• _Task item_: Your reply should contain only the line with "MicroSD(T-Flash) Connectors (24, 64)" and the lines after it through the end of the data, each written out exactly.
---*---
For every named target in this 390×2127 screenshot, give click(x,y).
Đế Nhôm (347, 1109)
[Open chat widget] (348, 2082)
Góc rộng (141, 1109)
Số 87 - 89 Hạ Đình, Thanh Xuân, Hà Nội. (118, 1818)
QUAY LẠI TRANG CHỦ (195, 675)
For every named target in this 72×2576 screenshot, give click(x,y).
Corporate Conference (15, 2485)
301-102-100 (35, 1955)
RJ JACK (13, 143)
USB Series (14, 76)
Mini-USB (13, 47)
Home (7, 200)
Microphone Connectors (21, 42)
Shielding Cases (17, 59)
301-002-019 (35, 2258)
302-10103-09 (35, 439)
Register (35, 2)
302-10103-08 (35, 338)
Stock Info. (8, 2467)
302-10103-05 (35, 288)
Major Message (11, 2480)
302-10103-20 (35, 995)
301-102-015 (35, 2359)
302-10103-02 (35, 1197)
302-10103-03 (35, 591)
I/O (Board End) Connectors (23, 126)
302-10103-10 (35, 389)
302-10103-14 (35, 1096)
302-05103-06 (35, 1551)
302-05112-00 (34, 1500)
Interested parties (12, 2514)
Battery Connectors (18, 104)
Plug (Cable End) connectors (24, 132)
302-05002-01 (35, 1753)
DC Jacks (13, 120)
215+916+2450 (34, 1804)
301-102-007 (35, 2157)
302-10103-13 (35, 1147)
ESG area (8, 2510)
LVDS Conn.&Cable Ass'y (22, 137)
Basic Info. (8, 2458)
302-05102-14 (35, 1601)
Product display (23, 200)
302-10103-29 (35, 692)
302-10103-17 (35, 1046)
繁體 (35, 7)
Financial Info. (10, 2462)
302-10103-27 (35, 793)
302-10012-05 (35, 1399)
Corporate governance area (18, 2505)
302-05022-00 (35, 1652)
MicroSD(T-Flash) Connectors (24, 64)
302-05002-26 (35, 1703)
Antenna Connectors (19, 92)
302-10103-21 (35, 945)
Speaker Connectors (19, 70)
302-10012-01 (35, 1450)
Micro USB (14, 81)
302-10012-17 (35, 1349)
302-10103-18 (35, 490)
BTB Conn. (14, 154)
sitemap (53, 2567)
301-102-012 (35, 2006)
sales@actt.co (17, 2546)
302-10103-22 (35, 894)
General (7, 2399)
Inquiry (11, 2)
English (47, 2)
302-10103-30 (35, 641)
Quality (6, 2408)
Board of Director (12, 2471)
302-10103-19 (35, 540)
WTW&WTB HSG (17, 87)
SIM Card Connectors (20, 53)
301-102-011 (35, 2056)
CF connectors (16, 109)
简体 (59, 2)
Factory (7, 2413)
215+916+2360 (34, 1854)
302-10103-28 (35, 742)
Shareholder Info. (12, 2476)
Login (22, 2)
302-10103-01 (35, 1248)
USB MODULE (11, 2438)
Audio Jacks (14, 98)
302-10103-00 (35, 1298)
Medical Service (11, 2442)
---*---
• _Expected output_:
MicroSD(T-Flash) Connectors (24, 64)
302-05002-26 (35, 1703)
Antenna Connectors (19, 92)
302-10103-21 (35, 945)
Speaker Connectors (19, 70)
302-10012-01 (35, 1450)
Micro USB (14, 81)
302-10012-17 (35, 1349)
302-10103-18 (35, 490)
BTB Conn. (14, 154)
sitemap (53, 2567)
301-102-012 (35, 2006)
sales@actt.co (17, 2546)
302-10103-22 (35, 894)
General (7, 2399)
Inquiry (11, 2)
English (47, 2)
302-10103-30 (35, 641)
Quality (6, 2408)
Board of Director (12, 2471)
302-10103-19 (35, 540)
WTW&WTB HSG (17, 87)
SIM Card Connectors (20, 53)
301-102-011 (35, 2056)
CF connectors (16, 109)
简体 (59, 2)
Factory (7, 2413)
215+916+2360 (34, 1854)
302-10103-28 (35, 742)
Shareholder Info. (12, 2476)
Login (22, 2)
302-10103-01 (35, 1248)
USB MODULE (11, 2438)
Audio Jacks (14, 98)
302-10103-00 (35, 1298)
Medical Service (11, 2442)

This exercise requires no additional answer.